» SUPPLIED RECORDS:
┌──

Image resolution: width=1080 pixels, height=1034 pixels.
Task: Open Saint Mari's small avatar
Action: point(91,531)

└──
┌──

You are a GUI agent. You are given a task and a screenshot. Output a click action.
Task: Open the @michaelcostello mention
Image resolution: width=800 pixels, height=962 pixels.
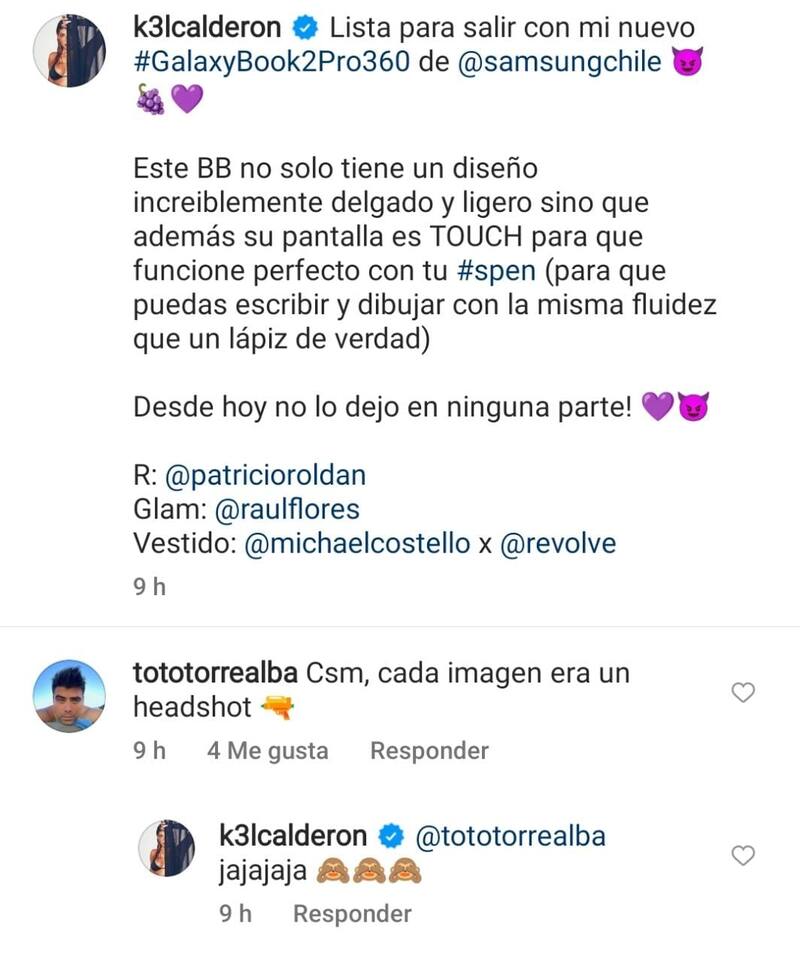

└──
┌──

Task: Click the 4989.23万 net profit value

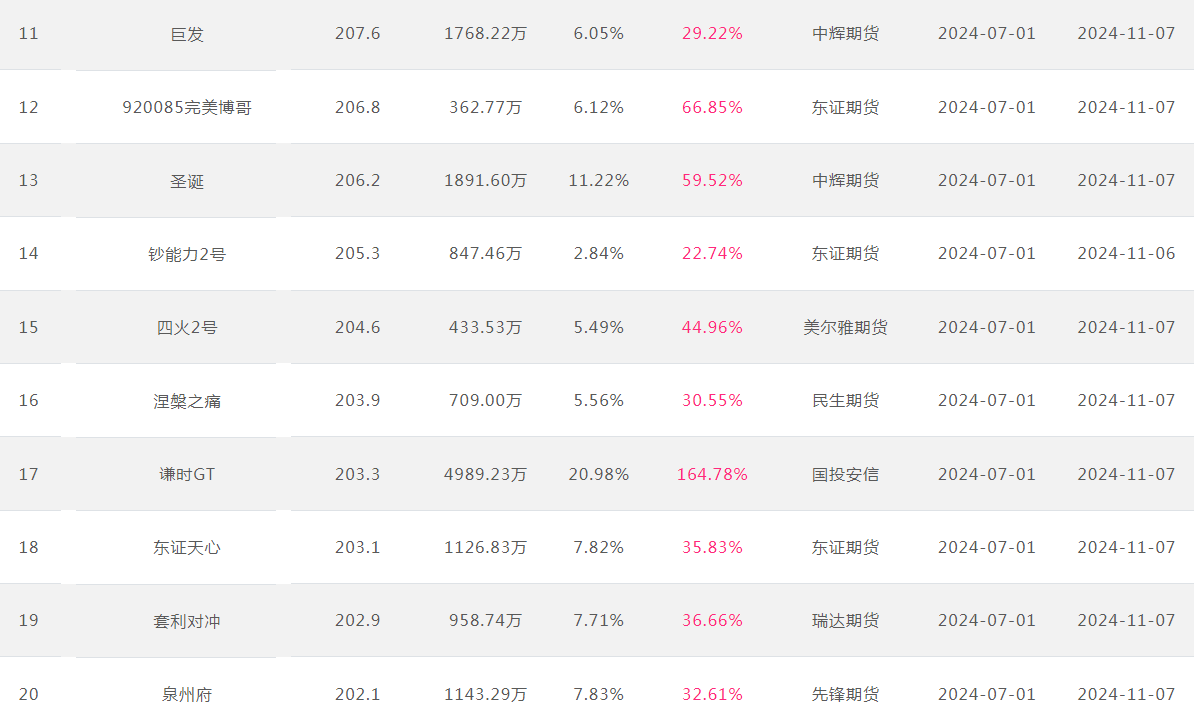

└──

Among the lines above, repeat exactly those from the line with "You are a GUI" to the line with "Image resolution: width=800", counting both ends.

» EXERCISE RESULT:
You are a GUI agent. You are given a task and a screenshot. Output a click action.
Task: Open the @michaelcostello mention
Image resolution: width=800 pixels, height=962 pixels.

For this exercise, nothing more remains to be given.